Please reproduce every item below verbatim, keeping each line and character unchanged.

* START DATASET RECORDS *

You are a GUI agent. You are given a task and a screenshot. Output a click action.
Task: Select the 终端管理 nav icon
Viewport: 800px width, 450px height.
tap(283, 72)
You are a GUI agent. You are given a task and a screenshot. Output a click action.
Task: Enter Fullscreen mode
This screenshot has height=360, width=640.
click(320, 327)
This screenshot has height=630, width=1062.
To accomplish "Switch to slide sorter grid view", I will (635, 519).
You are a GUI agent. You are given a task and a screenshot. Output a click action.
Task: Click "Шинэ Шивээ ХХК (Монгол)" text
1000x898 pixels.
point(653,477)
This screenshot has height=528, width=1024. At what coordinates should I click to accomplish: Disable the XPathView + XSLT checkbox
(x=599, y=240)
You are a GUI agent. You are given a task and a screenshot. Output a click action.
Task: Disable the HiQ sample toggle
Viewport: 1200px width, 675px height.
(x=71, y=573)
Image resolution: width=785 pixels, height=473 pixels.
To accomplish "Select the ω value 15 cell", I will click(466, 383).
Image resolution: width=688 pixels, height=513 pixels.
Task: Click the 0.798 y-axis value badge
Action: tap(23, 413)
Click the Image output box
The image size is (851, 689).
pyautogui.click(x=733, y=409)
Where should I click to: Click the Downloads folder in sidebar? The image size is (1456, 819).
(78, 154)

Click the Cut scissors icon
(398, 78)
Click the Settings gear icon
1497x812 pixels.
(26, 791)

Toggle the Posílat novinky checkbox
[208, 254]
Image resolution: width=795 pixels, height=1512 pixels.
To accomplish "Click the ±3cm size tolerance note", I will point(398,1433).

* END DATASET RECORDS *

**SOLUTION TO THIS TASK:**
You are a GUI agent. You are given a task and a screenshot. Output a click action.
Task: Select the 终端管理 nav icon
Viewport: 800px width, 450px height.
tap(283, 72)
You are a GUI agent. You are given a task and a screenshot. Output a click action.
Task: Enter Fullscreen mode
This screenshot has height=360, width=640.
click(320, 327)
This screenshot has height=630, width=1062.
To accomplish "Switch to slide sorter grid view", I will (635, 519).
You are a GUI agent. You are given a task and a screenshot. Output a click action.
Task: Click "Шинэ Шивээ ХХК (Монгол)" text
1000x898 pixels.
point(653,477)
This screenshot has height=528, width=1024. At what coordinates should I click to accomplish: Disable the XPathView + XSLT checkbox
(x=599, y=240)
You are a GUI agent. You are given a task and a screenshot. Output a click action.
Task: Disable the HiQ sample toggle
Viewport: 1200px width, 675px height.
(x=71, y=573)
Image resolution: width=785 pixels, height=473 pixels.
To accomplish "Select the ω value 15 cell", I will click(466, 383).
Image resolution: width=688 pixels, height=513 pixels.
Task: Click the 0.798 y-axis value badge
Action: tap(23, 413)
Click the Image output box
The image size is (851, 689).
pyautogui.click(x=733, y=409)
Where should I click to: Click the Downloads folder in sidebar? The image size is (1456, 819).
(78, 154)

Click the Cut scissors icon
(398, 78)
Click the Settings gear icon
1497x812 pixels.
(26, 791)

Toggle the Posílat novinky checkbox
[208, 254]
Image resolution: width=795 pixels, height=1512 pixels.
To accomplish "Click the ±3cm size tolerance note", I will point(398,1433).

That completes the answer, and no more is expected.